Dr. Lash got to work delivering the placenta. Only, the placenta wouldn't deliver. The situation got a little hairy and very unpleasant from here. But ultimately, the placenta was manually extracted (i.e. ripped out) and everything was fine. That was by far the worst part of your whole delivery.
When things had finally calmed down and mother and baby were both doing fine, your father brought you over to my bedside bundled like a burrito. I promptly unwrapped you like a present so I could see, touch, and feel the perfect little body which housed your spirit. Better than all the Christmases of my life wrapped in one moment. I poured over all your little features: long fingers and toes, big wide eyes, plump lips, round face and cheeks. Holy Cheeks! You had a scrumptious roll of fat at the back of your neck, evidence that you were in me for too long my dear. You reached up and touched my face with the back of your hand and I spoke softly to you, tears running down my checks. You are here and you are mine and you are perfect. And you are here! Thank God that you are here. 
Our lives will never be the same. Which is perfectly alright by me. Welcome, little one. 

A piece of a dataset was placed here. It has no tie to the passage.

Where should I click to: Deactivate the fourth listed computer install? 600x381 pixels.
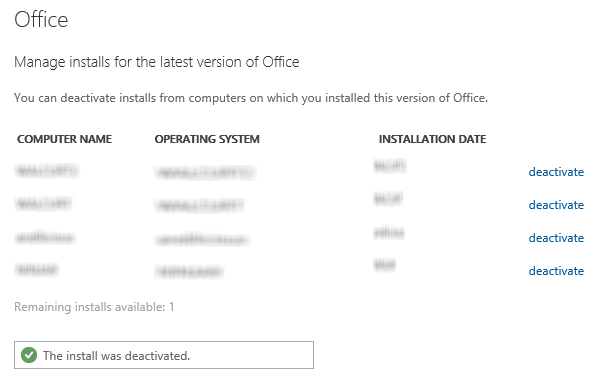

PS, I had to include this photo because it's one of daddy's favorites


C*K*J said...

Believe it or not, that was also one of the happiest and best days of MY life!! I love you friend and I absolutely love your baby girl!!! So, so happy for you!!
{and thanks for making me cry at 6:15 on a Monday morning!!}

C*K*J said...

ps... I love the "Meconium Happens" cross stitch. Made me laugh out loud!!

Kallie Brook said...

I just started crying at work after reading this beatiful letter to Phoebe. What an amazing story. I am so happy for you and your family. Phoebe is blessed to be in it!